Live the questions now.
Perhaps someday, far into the future, you will gradually
 . . .  live your way into the answer.”

It is a common mistake to think Christians are people
            who have all come to the same answers.
We are not.
We are people who  have agreed to stammer together about the questions
            in the same language of symbols, rituals, and stories.
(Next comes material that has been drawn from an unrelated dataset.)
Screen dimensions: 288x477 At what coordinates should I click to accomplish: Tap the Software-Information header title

We agree to be in relationship with each other,
to pray together, to follow the same traditions,
and to serve the world in a common love.
But we don’t promise to agree about everything.
That would make the whole thing boring.

That leads the second point: we need each other.
Sociologist Bill Bishop wrote a book, titled:
The Big Sort: Why The Clustering Of Like Minded Americans
Is Tearing Us Apart.
His point is that people are withdrawing into silos
            inhabited by other people who all talk, dress,
            think, and act alike.
The result is a fragmented society that doesn’t work.
So why do we do it?
Silos keep life small and manageable.
They protect us from the risk of thinking.
Our social silos keep the subatomic ideas from colliding
            and emitting light.
Evil has always shunned the light.
Today more than ever, we need to Church to be true to itself.
The Church is meant to be “a learning community.”
We learn from the interplay of multiple viewpoints,
            not from monotonous group-think conformity

Look at the disciples Jesus assembled
-- Zealot rebels and Roman collaborator tax collectors,
                  sinners and Pharisaic moralists,
                  Greeks, Galileans, Judeans, and Canaanites.
It was an assembly of the mismatched and wrongheaded,
      who all called Jesus “Rabboni,” “Teacher,”
      not because he told them how it was
                  but because he made them think fresh thoughts,
                 and see the world through new eyes.
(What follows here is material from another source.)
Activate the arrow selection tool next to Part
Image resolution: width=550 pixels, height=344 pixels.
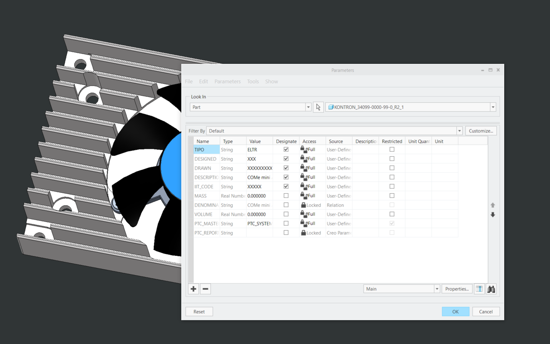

Today we will confirm and receive new members of the Church.
I hope they won’t all think alike because thinking alike is not thinking at all.
We need a plethora of ideas and feelings stirring around in this pot.
That’s how we are all enlivened. That’s how we are changed.
That’s how God teaches us the art of love and the cosmic dance.
So let us welcome our new members in the hope that they will
            disturb our assumptions and challenge us to think and feel anew.